══ Records to use ══

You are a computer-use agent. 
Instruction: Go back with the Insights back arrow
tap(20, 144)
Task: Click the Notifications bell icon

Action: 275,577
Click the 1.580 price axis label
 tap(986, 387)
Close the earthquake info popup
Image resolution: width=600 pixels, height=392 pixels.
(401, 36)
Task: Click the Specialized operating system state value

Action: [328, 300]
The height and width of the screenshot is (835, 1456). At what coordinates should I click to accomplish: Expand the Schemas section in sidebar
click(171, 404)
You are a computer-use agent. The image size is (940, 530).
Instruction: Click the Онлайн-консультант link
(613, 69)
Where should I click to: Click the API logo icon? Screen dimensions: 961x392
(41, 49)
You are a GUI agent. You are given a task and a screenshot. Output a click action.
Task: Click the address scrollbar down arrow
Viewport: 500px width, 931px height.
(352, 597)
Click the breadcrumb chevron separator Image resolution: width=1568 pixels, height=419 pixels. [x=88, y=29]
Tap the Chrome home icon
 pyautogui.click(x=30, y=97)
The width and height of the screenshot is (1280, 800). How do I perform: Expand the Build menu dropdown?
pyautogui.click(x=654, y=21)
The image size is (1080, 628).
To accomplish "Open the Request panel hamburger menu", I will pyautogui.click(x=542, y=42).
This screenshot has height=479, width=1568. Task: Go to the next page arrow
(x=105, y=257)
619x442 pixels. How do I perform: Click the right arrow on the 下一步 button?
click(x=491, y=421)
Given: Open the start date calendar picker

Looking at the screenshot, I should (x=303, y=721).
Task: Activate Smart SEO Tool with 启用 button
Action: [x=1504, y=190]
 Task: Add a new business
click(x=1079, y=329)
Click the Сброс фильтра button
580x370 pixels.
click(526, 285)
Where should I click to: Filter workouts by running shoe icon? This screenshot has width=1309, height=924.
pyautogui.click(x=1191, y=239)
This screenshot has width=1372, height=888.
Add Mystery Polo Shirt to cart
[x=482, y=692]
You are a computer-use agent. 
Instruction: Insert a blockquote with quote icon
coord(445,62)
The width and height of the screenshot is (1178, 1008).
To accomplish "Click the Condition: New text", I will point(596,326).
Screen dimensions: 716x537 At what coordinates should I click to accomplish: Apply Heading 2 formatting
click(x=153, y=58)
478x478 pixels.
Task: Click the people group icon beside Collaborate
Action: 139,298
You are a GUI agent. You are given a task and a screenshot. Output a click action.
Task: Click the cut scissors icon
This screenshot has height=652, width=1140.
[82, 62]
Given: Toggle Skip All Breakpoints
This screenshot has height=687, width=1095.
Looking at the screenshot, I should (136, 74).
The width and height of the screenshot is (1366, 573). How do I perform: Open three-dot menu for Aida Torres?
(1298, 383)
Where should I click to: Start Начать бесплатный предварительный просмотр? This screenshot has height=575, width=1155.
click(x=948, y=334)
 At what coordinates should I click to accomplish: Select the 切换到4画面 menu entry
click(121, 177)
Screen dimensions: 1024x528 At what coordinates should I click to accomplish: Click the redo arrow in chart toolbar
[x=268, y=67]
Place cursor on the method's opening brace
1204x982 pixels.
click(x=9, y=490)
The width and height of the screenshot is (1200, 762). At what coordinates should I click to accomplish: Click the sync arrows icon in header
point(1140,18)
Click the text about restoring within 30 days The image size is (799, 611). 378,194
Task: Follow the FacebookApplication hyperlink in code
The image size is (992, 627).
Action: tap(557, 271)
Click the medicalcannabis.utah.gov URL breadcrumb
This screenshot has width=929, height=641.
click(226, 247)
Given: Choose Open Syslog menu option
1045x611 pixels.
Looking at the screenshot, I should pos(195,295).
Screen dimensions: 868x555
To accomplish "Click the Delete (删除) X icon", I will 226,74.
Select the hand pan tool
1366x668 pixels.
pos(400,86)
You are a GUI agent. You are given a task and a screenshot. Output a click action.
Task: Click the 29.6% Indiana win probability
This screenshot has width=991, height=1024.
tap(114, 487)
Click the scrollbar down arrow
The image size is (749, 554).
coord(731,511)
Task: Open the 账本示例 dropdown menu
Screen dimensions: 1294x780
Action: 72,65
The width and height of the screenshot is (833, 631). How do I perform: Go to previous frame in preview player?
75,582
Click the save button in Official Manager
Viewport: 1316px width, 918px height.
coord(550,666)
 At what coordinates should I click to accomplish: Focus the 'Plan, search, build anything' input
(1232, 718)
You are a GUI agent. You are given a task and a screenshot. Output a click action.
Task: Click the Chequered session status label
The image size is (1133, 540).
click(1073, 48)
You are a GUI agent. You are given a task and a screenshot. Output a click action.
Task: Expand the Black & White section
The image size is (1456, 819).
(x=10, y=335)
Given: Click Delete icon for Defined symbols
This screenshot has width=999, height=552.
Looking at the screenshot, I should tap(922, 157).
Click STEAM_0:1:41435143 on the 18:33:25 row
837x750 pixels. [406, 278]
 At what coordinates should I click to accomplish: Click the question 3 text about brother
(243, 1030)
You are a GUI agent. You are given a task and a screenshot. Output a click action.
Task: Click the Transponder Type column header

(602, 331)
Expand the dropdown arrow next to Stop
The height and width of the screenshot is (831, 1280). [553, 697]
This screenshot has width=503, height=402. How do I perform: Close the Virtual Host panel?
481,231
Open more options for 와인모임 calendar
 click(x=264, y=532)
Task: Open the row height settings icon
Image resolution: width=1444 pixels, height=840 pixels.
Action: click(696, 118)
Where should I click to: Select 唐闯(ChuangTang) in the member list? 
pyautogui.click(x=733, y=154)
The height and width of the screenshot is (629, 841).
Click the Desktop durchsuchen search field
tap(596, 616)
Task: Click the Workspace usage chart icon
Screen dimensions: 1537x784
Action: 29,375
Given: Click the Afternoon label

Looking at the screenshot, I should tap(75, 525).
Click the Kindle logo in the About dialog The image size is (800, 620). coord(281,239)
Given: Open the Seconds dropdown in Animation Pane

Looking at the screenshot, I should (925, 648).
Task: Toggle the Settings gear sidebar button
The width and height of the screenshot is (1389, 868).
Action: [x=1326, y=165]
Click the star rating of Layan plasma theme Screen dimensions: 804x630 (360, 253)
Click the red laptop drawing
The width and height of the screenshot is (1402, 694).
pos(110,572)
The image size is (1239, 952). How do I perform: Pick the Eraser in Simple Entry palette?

═══

• What this task involves
Copy all of the records above, line for line, without changing anything.

• Solved exercise
You are a computer-use agent. 
Instruction: Go back with the Insights back arrow
tap(20, 144)
Task: Click the Notifications bell icon

Action: 275,577
Click the 1.580 price axis label
 tap(986, 387)
Close the earthquake info popup
Image resolution: width=600 pixels, height=392 pixels.
(401, 36)
Task: Click the Specialized operating system state value

Action: [328, 300]
The height and width of the screenshot is (835, 1456). At what coordinates should I click to accomplish: Expand the Schemas section in sidebar
click(171, 404)
You are a computer-use agent. The image size is (940, 530).
Instruction: Click the Онлайн-консультант link
(613, 69)
Where should I click to: Click the API logo icon? Screen dimensions: 961x392
(41, 49)
You are a GUI agent. You are given a task and a screenshot. Output a click action.
Task: Click the address scrollbar down arrow
Viewport: 500px width, 931px height.
(352, 597)
Click the breadcrumb chevron separator Image resolution: width=1568 pixels, height=419 pixels. [x=88, y=29]
Tap the Chrome home icon
 pyautogui.click(x=30, y=97)
The width and height of the screenshot is (1280, 800). How do I perform: Expand the Build menu dropdown?
pyautogui.click(x=654, y=21)
The image size is (1080, 628).
To accomplish "Open the Request panel hamburger menu", I will pyautogui.click(x=542, y=42).
This screenshot has height=479, width=1568. Task: Go to the next page arrow
(x=105, y=257)
619x442 pixels. How do I perform: Click the right arrow on the 下一步 button?
click(x=491, y=421)
Given: Open the start date calendar picker

Looking at the screenshot, I should (x=303, y=721).
Task: Activate Smart SEO Tool with 启用 button
Action: [x=1504, y=190]
 Task: Add a new business
click(x=1079, y=329)
Click the Сброс фильтра button
580x370 pixels.
click(526, 285)
Where should I click to: Filter workouts by running shoe icon? This screenshot has width=1309, height=924.
pyautogui.click(x=1191, y=239)
This screenshot has width=1372, height=888.
Add Mystery Polo Shirt to cart
[x=482, y=692]
You are a computer-use agent. 
Instruction: Insert a blockquote with quote icon
coord(445,62)
The width and height of the screenshot is (1178, 1008).
To accomplish "Click the Condition: New text", I will point(596,326).
Screen dimensions: 716x537 At what coordinates should I click to accomplish: Apply Heading 2 formatting
click(x=153, y=58)
478x478 pixels.
Task: Click the people group icon beside Collaborate
Action: 139,298
You are a GUI agent. You are given a task and a screenshot. Output a click action.
Task: Click the cut scissors icon
This screenshot has height=652, width=1140.
[82, 62]
Given: Toggle Skip All Breakpoints
This screenshot has height=687, width=1095.
Looking at the screenshot, I should (136, 74).
The width and height of the screenshot is (1366, 573). How do I perform: Open three-dot menu for Aida Torres?
(1298, 383)
Where should I click to: Start Начать бесплатный предварительный просмотр? This screenshot has height=575, width=1155.
click(x=948, y=334)
 At what coordinates should I click to accomplish: Select the 切换到4画面 menu entry
click(121, 177)
Screen dimensions: 1024x528 At what coordinates should I click to accomplish: Click the redo arrow in chart toolbar
[x=268, y=67]
Place cursor on the method's opening brace
1204x982 pixels.
click(x=9, y=490)
The width and height of the screenshot is (1200, 762). At what coordinates should I click to accomplish: Click the sync arrows icon in header
point(1140,18)
Click the text about restoring within 30 days The image size is (799, 611). 378,194
Task: Follow the FacebookApplication hyperlink in code
The image size is (992, 627).
Action: tap(557, 271)
Click the medicalcannabis.utah.gov URL breadcrumb
This screenshot has width=929, height=641.
click(226, 247)
Given: Choose Open Syslog menu option
1045x611 pixels.
Looking at the screenshot, I should pos(195,295).
Screen dimensions: 868x555
To accomplish "Click the Delete (删除) X icon", I will 226,74.
Select the hand pan tool
1366x668 pixels.
pos(400,86)
You are a GUI agent. You are given a task and a screenshot. Output a click action.
Task: Click the 29.6% Indiana win probability
This screenshot has width=991, height=1024.
tap(114, 487)
Click the scrollbar down arrow
The image size is (749, 554).
coord(731,511)
Task: Open the 账本示例 dropdown menu
Screen dimensions: 1294x780
Action: 72,65
The width and height of the screenshot is (833, 631). How do I perform: Go to previous frame in preview player?
75,582
Click the save button in Official Manager
Viewport: 1316px width, 918px height.
coord(550,666)
 At what coordinates should I click to accomplish: Focus the 'Plan, search, build anything' input
(1232, 718)
You are a GUI agent. You are given a task and a screenshot. Output a click action.
Task: Click the Chequered session status label
The image size is (1133, 540).
click(1073, 48)
You are a GUI agent. You are given a task and a screenshot. Output a click action.
Task: Expand the Black & White section
The image size is (1456, 819).
(x=10, y=335)
Given: Click Delete icon for Defined symbols
This screenshot has width=999, height=552.
Looking at the screenshot, I should tap(922, 157).
Click STEAM_0:1:41435143 on the 18:33:25 row
837x750 pixels. [406, 278]
 At what coordinates should I click to accomplish: Click the question 3 text about brother
(243, 1030)
You are a GUI agent. You are given a task and a screenshot. Output a click action.
Task: Click the Transponder Type column header

(602, 331)
Expand the dropdown arrow next to Stop
The height and width of the screenshot is (831, 1280). [553, 697]
This screenshot has width=503, height=402. How do I perform: Close the Virtual Host panel?
481,231
Open more options for 와인모임 calendar
 click(x=264, y=532)
Task: Open the row height settings icon
Image resolution: width=1444 pixels, height=840 pixels.
Action: click(696, 118)
Where should I click to: Select 唐闯(ChuangTang) in the member list? 
pyautogui.click(x=733, y=154)
The height and width of the screenshot is (629, 841).
Click the Desktop durchsuchen search field
tap(596, 616)
Task: Click the Workspace usage chart icon
Screen dimensions: 1537x784
Action: 29,375
Given: Click the Afternoon label

Looking at the screenshot, I should tap(75, 525).
Click the Kindle logo in the About dialog The image size is (800, 620). coord(281,239)
Given: Open the Seconds dropdown in Animation Pane

Looking at the screenshot, I should (925, 648).
Task: Toggle the Settings gear sidebar button
The width and height of the screenshot is (1389, 868).
Action: [x=1326, y=165]
Click the star rating of Layan plasma theme Screen dimensions: 804x630 (360, 253)
Click the red laptop drawing
The width and height of the screenshot is (1402, 694).
pos(110,572)
The image size is (1239, 952). How do I perform: Pick the Eraser in Simple Entry palette?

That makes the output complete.